→ Records for this task:
▬▬▬▬▬▬
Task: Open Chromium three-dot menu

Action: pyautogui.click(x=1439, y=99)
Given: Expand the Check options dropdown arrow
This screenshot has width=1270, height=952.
▬▬▬▬▬▬
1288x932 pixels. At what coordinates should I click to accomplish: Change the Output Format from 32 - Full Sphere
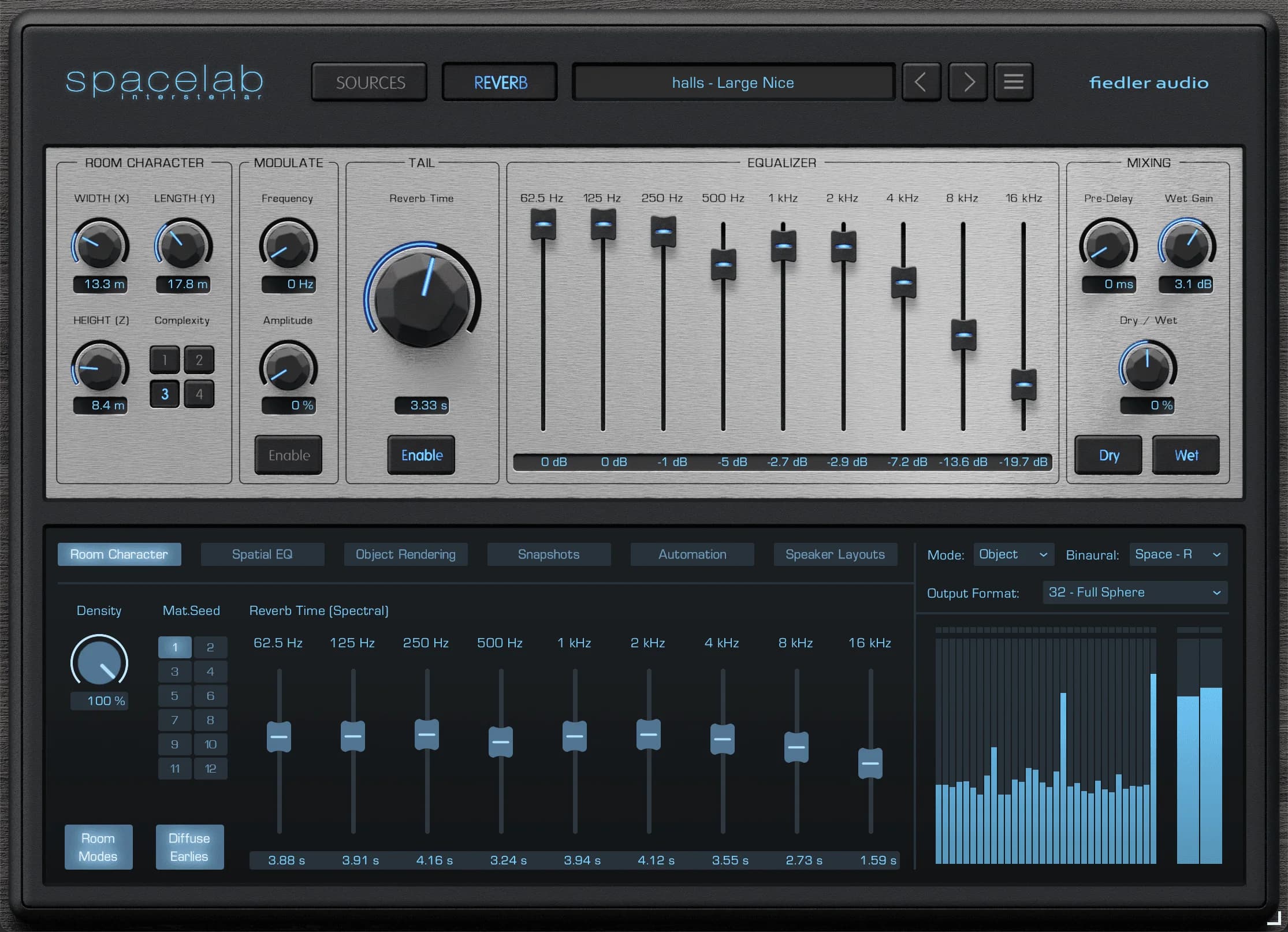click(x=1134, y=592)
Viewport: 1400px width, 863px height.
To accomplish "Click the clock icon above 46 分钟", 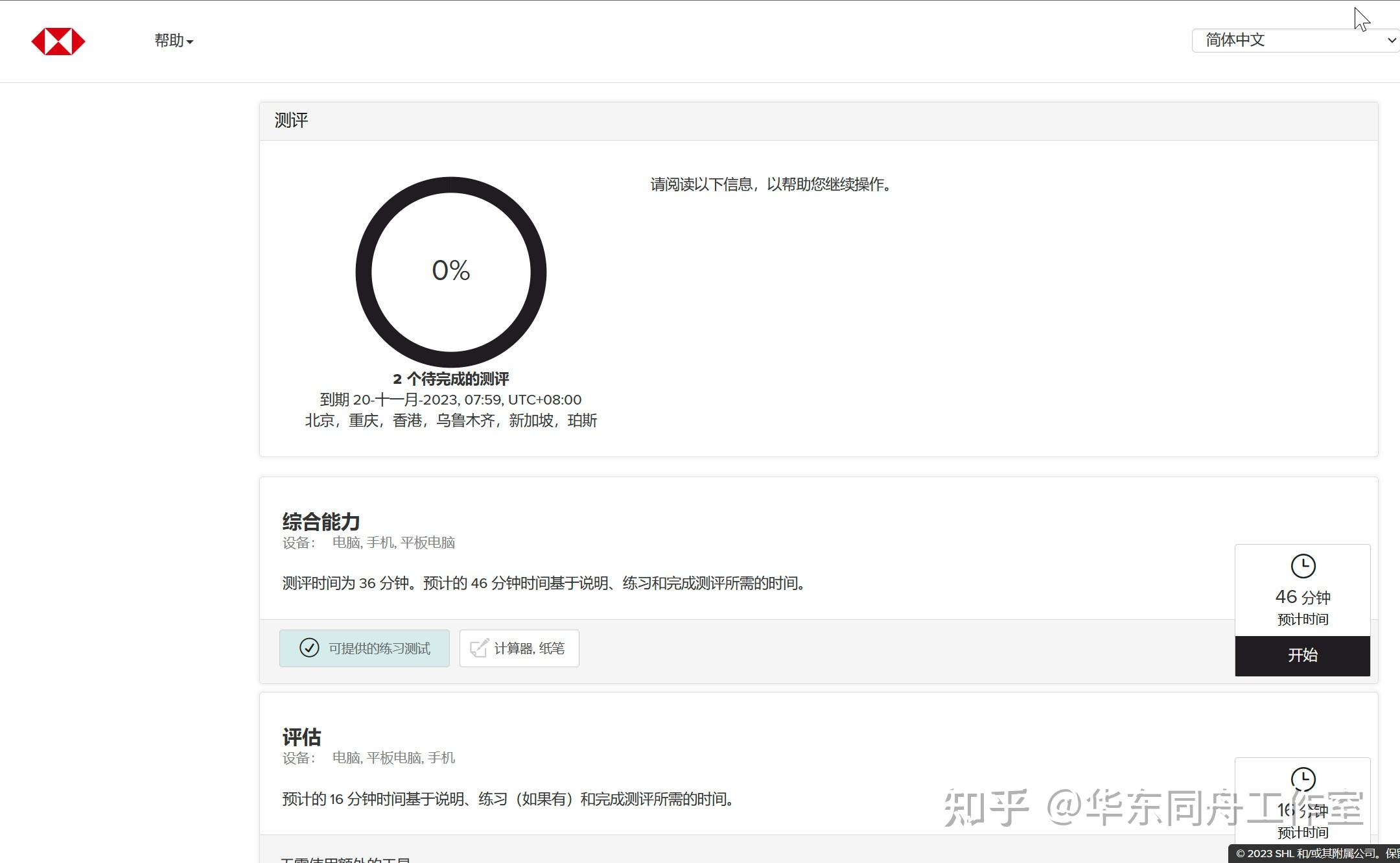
▬▬▬▬▬▬
Where the line holding "Task: Open Chromium three-dot menu" appears in the listing above, start reproducing exactly, and end with the line holding "This screenshot has width=1270, height=952.".

Task: Open Chromium three-dot menu

Action: pyautogui.click(x=1439, y=99)
Given: Expand the Check options dropdown arrow
This screenshot has width=1270, height=952.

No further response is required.